The Liberal Party’s housing policy does not include a capital gains tax on primary home sales
Dozens of social media posts claim that the Liberal Party of Canada plans to tax the sales of primary residences by up to 50 percent if reelected, while including a photo of a policy proposal from a Liberal MP as alleged proof. This is misleading; the document, while real, is a town hall report that never became part of the official policy. The Liberal plan, revealed last week, focuses on loans for first-time buyers not capital gains taxes on owners.
“A 50% tax on the sale of your home? Yes, that is what Justin Trudeau is proposing.” This caption was shared more than a thousand times alongside a photo of a page stamped with the Liberal Party of Canada’s logo.
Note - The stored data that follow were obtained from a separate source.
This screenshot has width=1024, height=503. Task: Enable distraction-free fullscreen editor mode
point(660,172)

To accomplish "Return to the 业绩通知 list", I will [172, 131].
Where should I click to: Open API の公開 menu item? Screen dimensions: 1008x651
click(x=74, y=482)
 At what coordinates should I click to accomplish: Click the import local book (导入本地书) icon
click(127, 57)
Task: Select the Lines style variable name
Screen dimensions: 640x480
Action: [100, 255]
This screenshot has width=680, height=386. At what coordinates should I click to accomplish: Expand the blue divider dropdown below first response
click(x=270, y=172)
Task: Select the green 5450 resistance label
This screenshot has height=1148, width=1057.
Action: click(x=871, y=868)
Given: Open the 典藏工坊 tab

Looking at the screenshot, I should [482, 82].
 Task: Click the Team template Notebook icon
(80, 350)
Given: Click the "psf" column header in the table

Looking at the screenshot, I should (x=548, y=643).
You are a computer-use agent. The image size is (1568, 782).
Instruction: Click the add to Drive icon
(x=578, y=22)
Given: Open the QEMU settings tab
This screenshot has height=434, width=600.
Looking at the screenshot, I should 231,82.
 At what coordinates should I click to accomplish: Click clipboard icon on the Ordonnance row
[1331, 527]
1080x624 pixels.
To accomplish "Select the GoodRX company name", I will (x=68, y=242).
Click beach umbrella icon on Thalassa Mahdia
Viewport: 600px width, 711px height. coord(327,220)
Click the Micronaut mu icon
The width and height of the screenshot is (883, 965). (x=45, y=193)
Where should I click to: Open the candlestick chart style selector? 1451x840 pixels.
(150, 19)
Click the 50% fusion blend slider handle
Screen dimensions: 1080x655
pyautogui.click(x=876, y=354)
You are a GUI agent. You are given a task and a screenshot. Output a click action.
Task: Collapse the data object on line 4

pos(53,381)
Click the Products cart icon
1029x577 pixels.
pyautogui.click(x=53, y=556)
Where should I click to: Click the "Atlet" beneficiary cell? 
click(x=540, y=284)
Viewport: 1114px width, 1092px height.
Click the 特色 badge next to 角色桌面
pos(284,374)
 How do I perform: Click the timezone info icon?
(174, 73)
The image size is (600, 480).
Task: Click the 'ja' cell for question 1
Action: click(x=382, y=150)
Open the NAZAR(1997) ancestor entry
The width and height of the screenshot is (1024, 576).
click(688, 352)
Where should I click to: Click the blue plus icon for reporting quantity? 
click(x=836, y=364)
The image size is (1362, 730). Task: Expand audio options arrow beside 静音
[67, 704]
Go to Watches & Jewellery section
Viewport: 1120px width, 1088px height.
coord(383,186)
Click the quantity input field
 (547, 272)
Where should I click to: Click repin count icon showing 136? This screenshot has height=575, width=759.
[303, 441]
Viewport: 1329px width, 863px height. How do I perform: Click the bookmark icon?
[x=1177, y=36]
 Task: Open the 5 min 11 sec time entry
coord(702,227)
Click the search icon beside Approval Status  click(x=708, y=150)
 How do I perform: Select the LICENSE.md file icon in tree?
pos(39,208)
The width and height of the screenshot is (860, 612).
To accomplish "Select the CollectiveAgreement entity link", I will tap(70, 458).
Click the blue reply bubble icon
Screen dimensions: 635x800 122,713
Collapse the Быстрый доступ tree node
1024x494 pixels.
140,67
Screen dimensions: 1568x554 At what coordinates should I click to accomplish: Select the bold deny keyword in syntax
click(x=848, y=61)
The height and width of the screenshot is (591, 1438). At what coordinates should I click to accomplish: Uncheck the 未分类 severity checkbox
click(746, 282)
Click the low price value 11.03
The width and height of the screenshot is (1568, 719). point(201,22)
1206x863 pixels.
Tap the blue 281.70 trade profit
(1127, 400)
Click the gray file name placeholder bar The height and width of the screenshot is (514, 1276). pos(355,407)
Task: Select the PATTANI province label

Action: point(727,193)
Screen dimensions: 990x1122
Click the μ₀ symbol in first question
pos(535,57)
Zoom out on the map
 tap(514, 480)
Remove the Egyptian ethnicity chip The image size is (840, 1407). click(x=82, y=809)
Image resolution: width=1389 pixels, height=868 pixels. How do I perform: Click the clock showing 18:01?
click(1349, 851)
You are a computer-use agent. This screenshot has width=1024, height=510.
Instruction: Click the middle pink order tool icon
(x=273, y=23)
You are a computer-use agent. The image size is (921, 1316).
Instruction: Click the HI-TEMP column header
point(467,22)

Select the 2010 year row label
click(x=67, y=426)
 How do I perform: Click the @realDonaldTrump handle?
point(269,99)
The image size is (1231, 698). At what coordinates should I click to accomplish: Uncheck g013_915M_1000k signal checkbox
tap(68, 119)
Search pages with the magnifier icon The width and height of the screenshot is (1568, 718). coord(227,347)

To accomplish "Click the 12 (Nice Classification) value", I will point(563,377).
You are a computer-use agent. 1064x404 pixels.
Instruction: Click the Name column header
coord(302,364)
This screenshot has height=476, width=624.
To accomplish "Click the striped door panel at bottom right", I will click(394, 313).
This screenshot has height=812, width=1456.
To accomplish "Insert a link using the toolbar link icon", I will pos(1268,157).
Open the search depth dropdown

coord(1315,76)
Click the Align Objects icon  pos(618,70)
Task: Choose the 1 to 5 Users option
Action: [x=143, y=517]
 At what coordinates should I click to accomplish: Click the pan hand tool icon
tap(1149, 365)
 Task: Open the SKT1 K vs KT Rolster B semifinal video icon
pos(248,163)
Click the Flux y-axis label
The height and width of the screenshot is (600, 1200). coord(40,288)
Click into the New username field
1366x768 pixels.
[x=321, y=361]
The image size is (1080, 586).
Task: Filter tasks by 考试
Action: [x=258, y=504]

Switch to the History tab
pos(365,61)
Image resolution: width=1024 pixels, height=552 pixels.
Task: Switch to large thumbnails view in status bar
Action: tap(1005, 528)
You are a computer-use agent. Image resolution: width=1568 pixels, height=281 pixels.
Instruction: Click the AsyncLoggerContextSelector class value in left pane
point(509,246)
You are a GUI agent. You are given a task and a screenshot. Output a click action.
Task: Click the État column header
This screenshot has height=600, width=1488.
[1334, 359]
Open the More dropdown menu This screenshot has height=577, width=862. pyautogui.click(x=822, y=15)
It outlines a policy proposal from Liberal MP Adam Vaughan, from the central Canadian province of Ontario.
The Facebook page that promoted the idea of a Liberal tax on home sales was not alone in spreading this news. AFP Fact Check found at least 22 instances of public posts referring to the supposed tax, including many screenshots of a letter from the Conservative Party of Canada (CPC) leader Andrew Scheer warning of the Liberals’ housing plan, as well as screenshots of a tweet from CPC representative Candice Malcom. The CPC’s official Twitter account also shared the photo of the policy proposal.
However, these posts do not reflect the reality of the LPC’s housing policy. They are based on a real document, but it is a report on consultations on housing policy drafted in November 2018 by the Ontario caucus of the party. It was presented by Liberal candidate for Spadina-Fort York Adam Vaughan, who is also the government’s housing secretary.
“There is no truth whatsoever to this being anything more than something we heard at a town hall, that’s the beginning and end of the conversation,” Vaughan told AFP of the proposal, which suggests a capital gains tax on the sale of primary residences in Canada, by 50 percent the first year, 25 percent after two years, 15 percent after three years, 10 percent after four years, and 5 percent after five years.
The leaked page was part of a wider report that compiled suggestions and ideas from the public heard at various events and town halls. “It wasn’t a recommendation, it wasn’t a proposal for policy, it wasn’t even an idea that I support. But when you do a consultation, you don’t just report things you like, you report things you hear,” he added.
Current housing policy from the Liberal Party includes the First-Time Home Buyer Incentive, implemented in the 2019 budget. The program allows first-time home buyers to apply to finance up to 10 percent of their home purchase through a shared equity mortgage, if their household income is under Cad$120,000 and the home is worth no more than Cad$505,000.
The 2019 Budget also raised the withdrawal limit from Cad$25,000 to Cad$35,000 from Registered Retirement Savings Plans, a tax-sheltered retirement savings plan, for home purchases.
On September 12, Liberal Party Leader and current Prime Minister Justin Trudeau announced new housing proposals while on the campaign trail in Victoria, in the West coast province of British Columbia. These would expand the First-Time Home Buyer Incentive in the greater Toronto, Vancouver, and Victoria areas, where real estate value is higher, by allowing homes valued at up to Cad$789,000 to qualify.
The new plan also features a national speculation and vacancy tax for non-Canadians who own homes in the country while residing abroad. A one percent tax on empty homes owned by non-Canadians living abroad would apply.
Neither official announcements nor policy documents from the Liberal Party feature a tax on the sale of primary residences.
Under the current regime, no tax is applied on the sale of a principal residence in Canada.
However, if a home was not the principal residence for every year that an individual owned it, the difference between the purchase price and the sale price is subject to a tax. Half of that sum must be added to an individual’s income to be taxed, as with other capital gains taxes.